Provided entries START

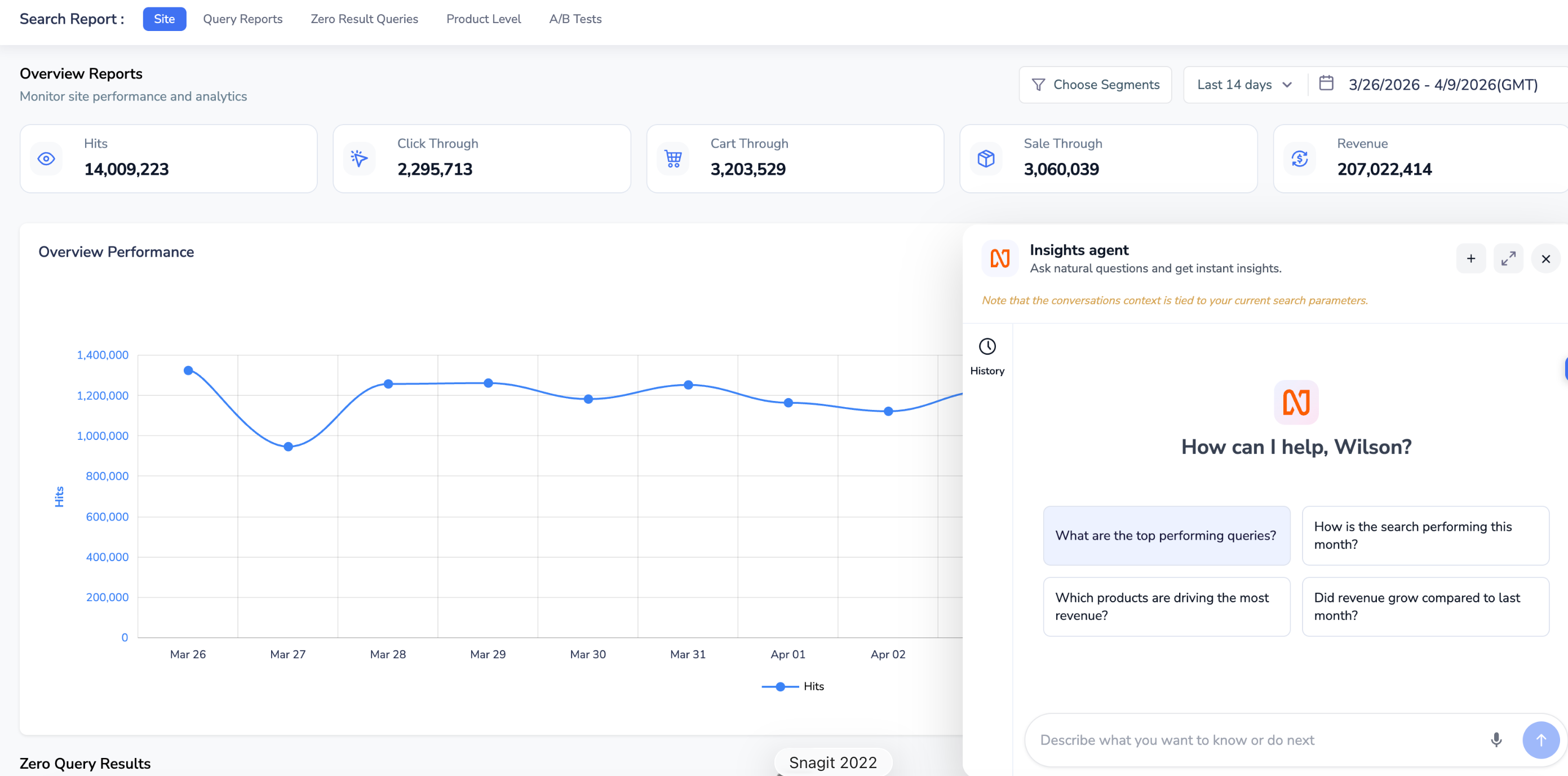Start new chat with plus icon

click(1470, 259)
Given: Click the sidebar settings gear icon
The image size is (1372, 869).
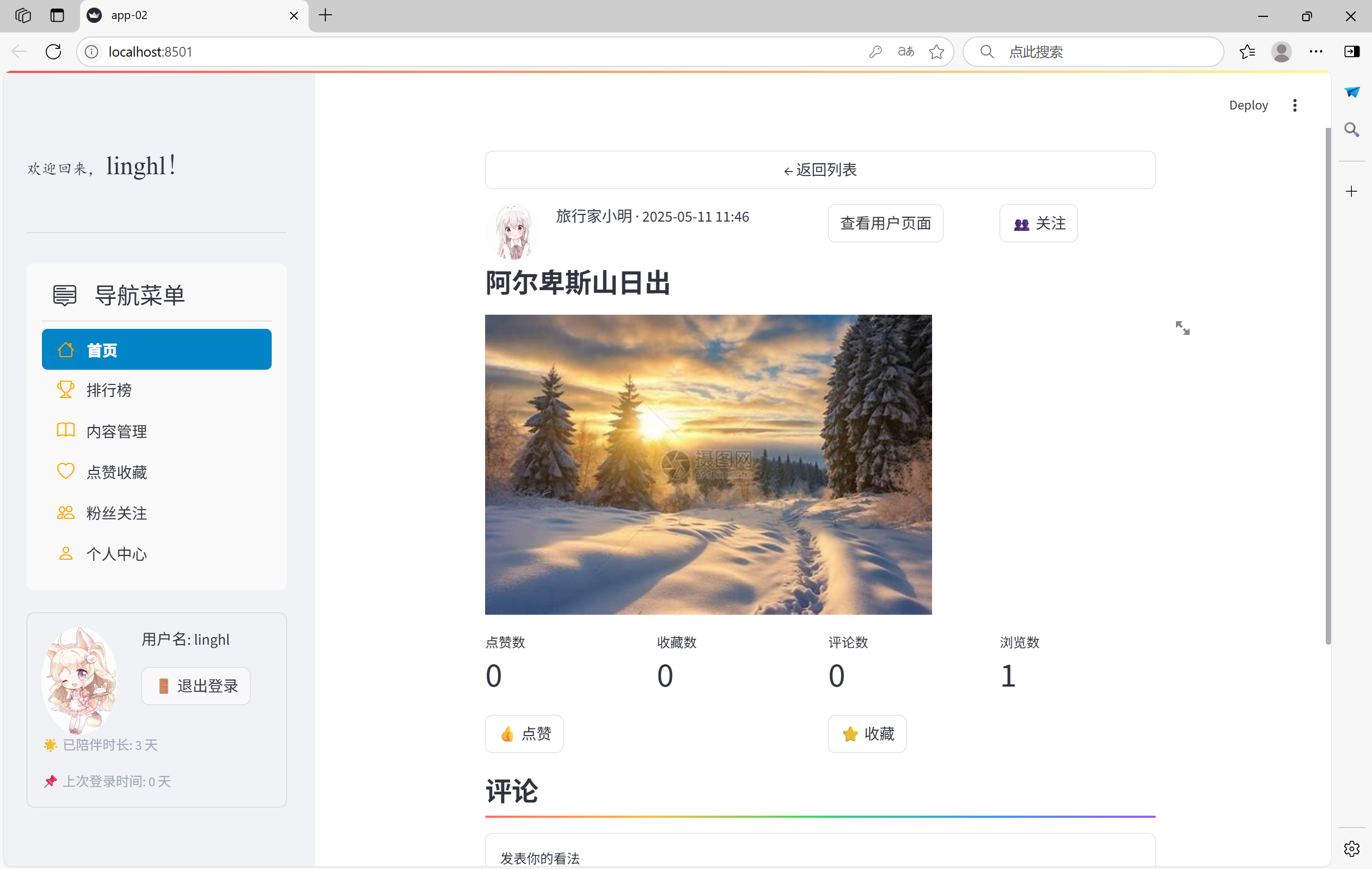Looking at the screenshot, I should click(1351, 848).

Provided entries END
Provided entries START

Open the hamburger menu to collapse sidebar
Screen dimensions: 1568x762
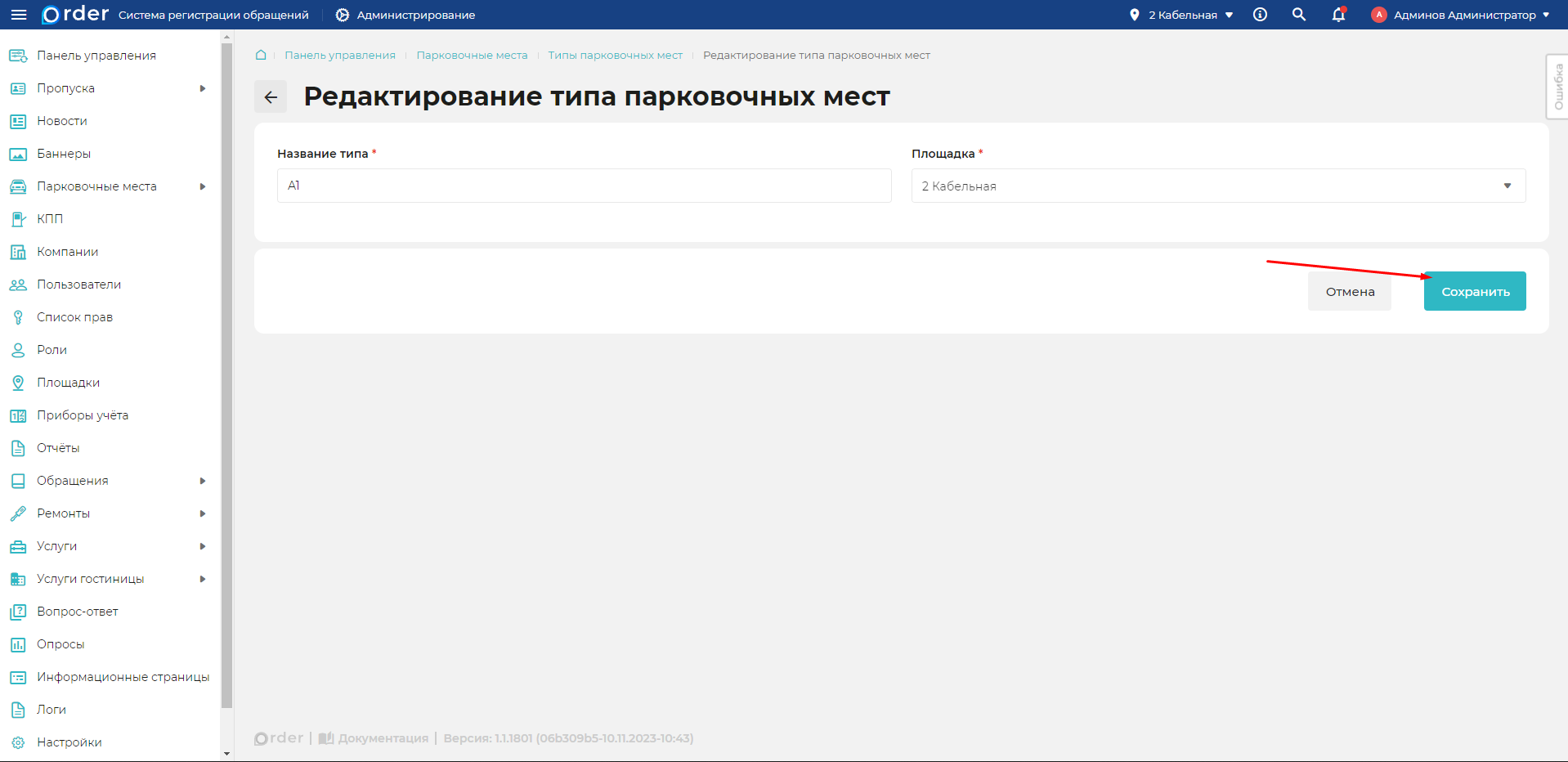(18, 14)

Provided entries END

▶ **Problem requirements**: If a line in the records above contains the string "sidebar", copy that line out.

▶ **Response for this exercise**:
Given: Click the sidebar settings gear icon
Open the hamburger menu to collapse sidebar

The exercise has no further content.